Bug 1014612

Summary: Deadlock in DB when deploying dashbuilder to EAP domain with multiple nodes
Product: [Retired] JBoss BPMS Platform 6 Reporter: Radovan Synek <rsynek>
Component: BAMAssignee: Roger Martínez <romartin>
Status: CLOSED CURRENTRELEASE QA Contact: Radovan Synek <rsynek>
Severity: high Docs Contact:
Priority: high    
Version: 6.0.0CC: pzapataf, romartin, vigoyal
Target Milestone: ER5   
Target Release: 6.0.0   
Hardware: Unspecified   
OS: Unspecified   
Whiteboard:
Fixed In Version: Doc Type: Bug Fix
Doc Text:
Summary: Due to an underlying synchronization issue, deploying Dashbuilder to an EAP domain with more than one node causes a deadlock when all the nodes try to execute the initial modules DML sentences at the same time. The Dashbuilder gets deployed, but the node with the failure doesn't start and the user cannot login. Cause: All nodes were trying execute initial modules DML sentences at same time. Consequence: Operation failed and node did not startup. Fix: Syncronize initial modules DML sentences using a database table. Result: Only one node executes initial modules DML sentences.
Story Points: ---
Clone Of: Environment:
Last Closed: 2014-08-06 20:10:52 UTC Type: Bug
Regression: --- Mount Type: ---
Documentation: --- CRM:
Verified Versions: Category: ---
oVirt Team: --- RHEL 7.3 requirements from Atomic Host:
Cloudforms Team: --- Target Upstream Version:
Embargoed:
Attachments:
Description Flags
node one server log
none
node two server log none

Description Radovan Synek 2013-10-02 11:53:48 UTC
Created attachment 806397 [details]
node one server log

Description of problem:
When deploying dashbuidler to EAP domain with 2 nodes, exception raises in server log saying that "Deadlock found when trying to get lock". I turned hibernate option "show_sql" on, and as it seems, dashbuilder tries to create and initialize its tables on every node of the domain.
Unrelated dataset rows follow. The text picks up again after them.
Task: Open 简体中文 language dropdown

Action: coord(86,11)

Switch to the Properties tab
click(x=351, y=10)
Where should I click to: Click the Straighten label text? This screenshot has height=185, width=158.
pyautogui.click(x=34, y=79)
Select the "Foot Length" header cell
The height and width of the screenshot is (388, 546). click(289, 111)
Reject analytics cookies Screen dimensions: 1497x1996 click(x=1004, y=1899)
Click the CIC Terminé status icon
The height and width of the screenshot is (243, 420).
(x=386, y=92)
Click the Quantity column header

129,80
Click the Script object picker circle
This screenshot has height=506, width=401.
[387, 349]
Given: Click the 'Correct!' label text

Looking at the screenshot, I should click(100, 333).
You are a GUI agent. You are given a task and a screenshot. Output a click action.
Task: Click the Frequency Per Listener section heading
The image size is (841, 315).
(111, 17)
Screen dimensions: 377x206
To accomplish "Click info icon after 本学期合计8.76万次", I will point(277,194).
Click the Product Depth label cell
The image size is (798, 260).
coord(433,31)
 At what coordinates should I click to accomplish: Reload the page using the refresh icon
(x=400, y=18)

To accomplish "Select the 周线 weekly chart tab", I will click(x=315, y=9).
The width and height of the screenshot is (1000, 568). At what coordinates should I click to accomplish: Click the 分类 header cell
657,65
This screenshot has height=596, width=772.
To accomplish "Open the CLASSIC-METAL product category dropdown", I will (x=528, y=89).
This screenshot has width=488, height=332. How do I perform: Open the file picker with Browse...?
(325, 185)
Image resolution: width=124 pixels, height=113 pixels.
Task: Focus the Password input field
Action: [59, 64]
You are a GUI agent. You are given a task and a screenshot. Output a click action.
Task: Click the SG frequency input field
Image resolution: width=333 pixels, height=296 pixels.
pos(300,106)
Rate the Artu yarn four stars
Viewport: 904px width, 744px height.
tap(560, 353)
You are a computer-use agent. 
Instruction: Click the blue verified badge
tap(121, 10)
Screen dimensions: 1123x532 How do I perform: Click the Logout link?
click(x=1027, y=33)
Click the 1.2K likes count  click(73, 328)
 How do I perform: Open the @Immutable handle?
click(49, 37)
I am attaching server logs from both nodes (with those show_sql hibernate debug messages), I guess it could help.

After all, the dashbuilder has been deployed successfully, but I am unable to log in to the node where the deadlock error raised.

Version-Release number of selected component (if applicable):
BPMS-6.0.0.ER3

Steps to Reproduce:
1. prepare & clean DB (I used mysql55)
2. start EAP 6.1 in domain mode with 2 nodes
3. deploy dashbuilder
4. see server logs for error stacktraces

Additional info:
In several cases the deadlock did not occur, so I guess it cannot be reproduced every time.
This issue happens no matter if dashbuilder is being deployed together with business-central or not.

Comment 1 Radovan Synek 2013-10-02 11:54:23 UTC
Created attachment 806398 [details]
node two server log

Comment 2 David Gutierrez 2013-10-07 09:59:54 UTC
First of all I think creation of the database schema should be performed right before its deployment. That way you avoid that kind of issues.  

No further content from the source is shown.